Das schreibt internationale Presse über neue Regierung

Nehammer tritt Kanzleramt "unter schwierigen Vorzeichen" an

Karl Nehammer APA/ROLAND SCHLAGER
Karl Nehammer (ÖVP) ist nun Österreichs Bundeskanzler. Weltweit sorgt die neue Regierung für Aufsehen.

Die neue Bundesregierung von Kanzler Karl Nehammer (ÖVP) sorgt international für viel Aufsehen. Die Reaktionen von Medien wie der "Financial Times" oder der "New York Times" haben wir hier für euch zusammengefasst.

Internationale Tageszeitungen kommentieren die neue Bundesregierung von Bundeskanzler Karl Nehammer (ÖVP) in ihren Dienstagsausgaben.

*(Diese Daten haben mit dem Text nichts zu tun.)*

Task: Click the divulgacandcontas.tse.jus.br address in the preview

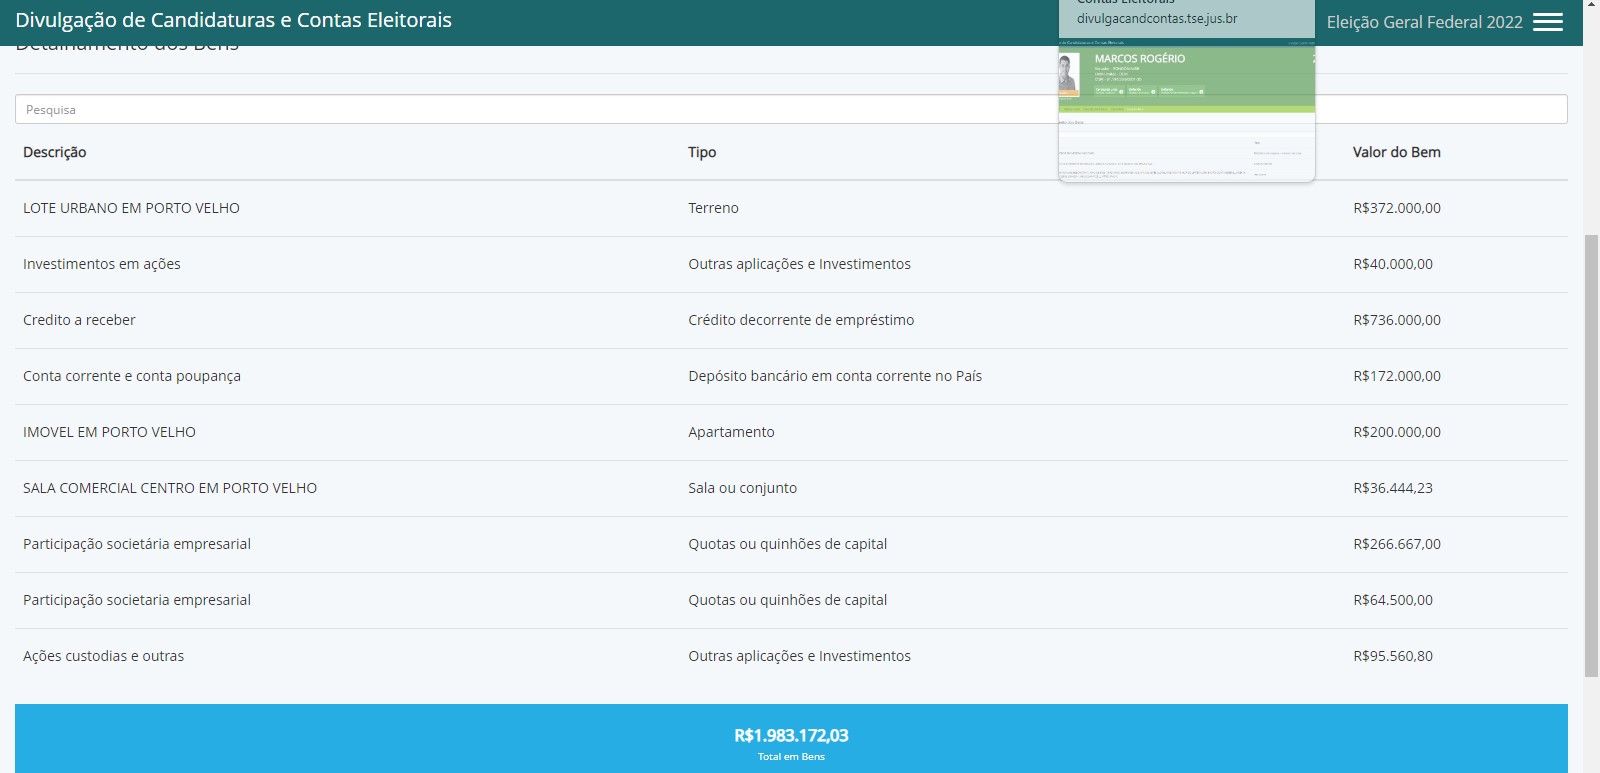Action: click(1157, 18)
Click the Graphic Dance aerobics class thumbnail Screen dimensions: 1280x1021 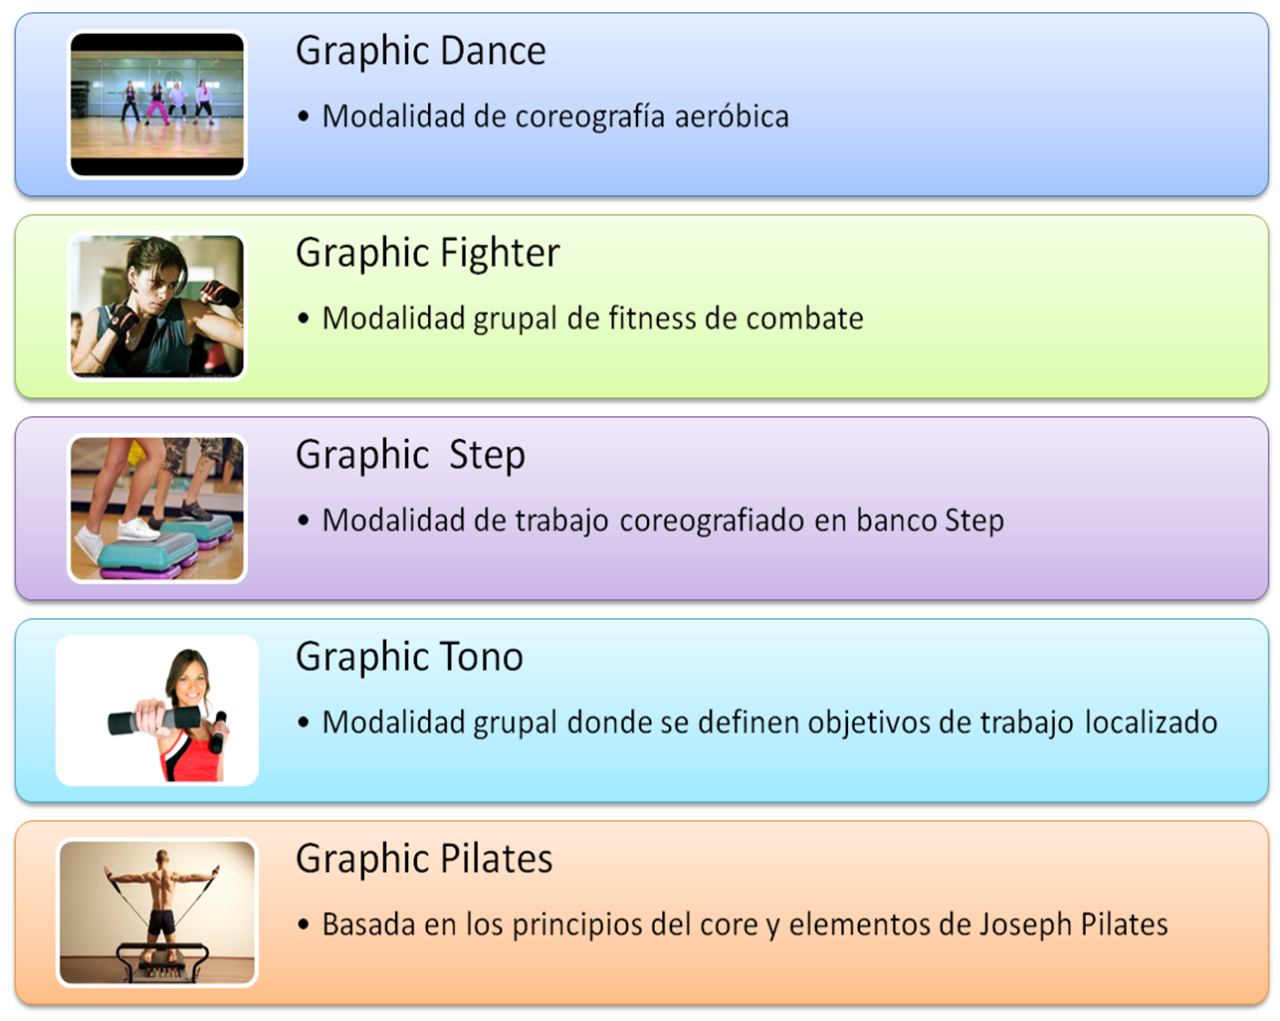tap(157, 105)
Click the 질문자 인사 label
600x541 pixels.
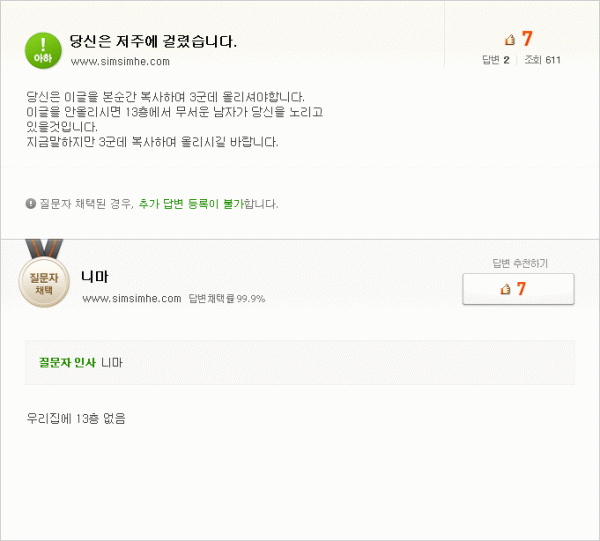tap(67, 362)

"Financial Times" (London): 

"Nehammer muss nun Österreich durch die Pandemie steuern. Die Zahl der Covid-19-Fälle steigt rasant an, doch die Bemühungen der Regierung, sie durch eine höchst umstrittene Vorschrift einzudämmen, nach der sich alle Erwachsenen ab Februar impfen lassen müssen, haben die Spannungen im ganzen Land verschärft. (...) Nehammers Herausforderung wird darin bestehen, zu versuchen, politische Gräben zu überbrücken, ohne die Stimmen zu verlieren, die seine Partei einst mit einem raueren Politikstil, der von Kurz eingeführt wurde, gewonnen hat."

"New York Times": 

"Sein (Karl Nehammers, Anm.) Aufstieg zum Bundeskanzler war die Krönung eines monatelangen, ungewöhnlichen Chaos in der österreichischen Politik, das durch den Rücktritt von Sebastian Kurz als Regierungschef im Oktober inmitten einer strafrechtlichen Untersuchung wegen des Verdachts auf Korruption und Einflussnahme ausgelöst wurde. Wochen später trat er als Chef der konservativen Regierungspartei zurück."

"Münchner Merkur": 

"Nehammer tritt sein Amt unter schwierigen Vorzeichen an. Die seit 2020 regierende Koalition aus ÖVP und Grünen steht wegen zahlreicher Konflikte auf wackeligen Füßen. Auch bei der Bekämpfung der massiven vierten Welle der Corona-Pandemie waren sich die Regierungspartner bei Weitem nicht immer einig. Aktuell ist das Land in einem Lockdown. Handel und vor allem Tourismus fürchten, dass entgegen der bisherigen Ankündigung die Ausgangsbeschränkungen zumindest teilweise über den 13. Dezember hinaus verlängert werden. Eine Entscheidung soll in den kommenden Tagen fallen. Van der Bellen nutzte die Gelegenheit, die neue Regierung in der Corona-Politik zu Realitätssinn zu ermahnen."

"taz" (Berlin): 

"Nehammer muss jetzt die durch den überraschenden Abgang von Sebastian Kurz erschütterte ÖVP zur Ruhe bringen und die seit 2020 bestehende Koalition mit den Grünen wieder in ruhiges Fahrwasser steuern. Jüngste Umfragen alarmierten die Spitzen der Politik mit dem Befund, dass nur mehr 25 Prozent der Bevölkerung Vertrauen in die Handlungsfähigkeit der Regierenden hätten. (...) Die Besetzung von Posten war früher immer ein Balanceakt zwischen den Interessen von Bünden und Ländern. (...) Dass die alten Strukturen nie verschwunden waren, zeigte sich letzte Woche. Kaum war Kurz entmachtet, übernahmen die Landeshauptleute wieder das Kommando. Bildungs- und Wissenschaftsminister Heinz Faßmann, ein in Düsseldorf geborener Zuwanderer, musste über Nacht seinen Posten räumen, weil der steirische Landeshauptmann sein Bundesland in der Regierung vertreten wissen wollte. `Ich bin weder bündisch verankert noch einem Bundesland zuzuordnen ́, nannte Faßmann in entwaffnender Offenheit den Grund für seine Abberufung."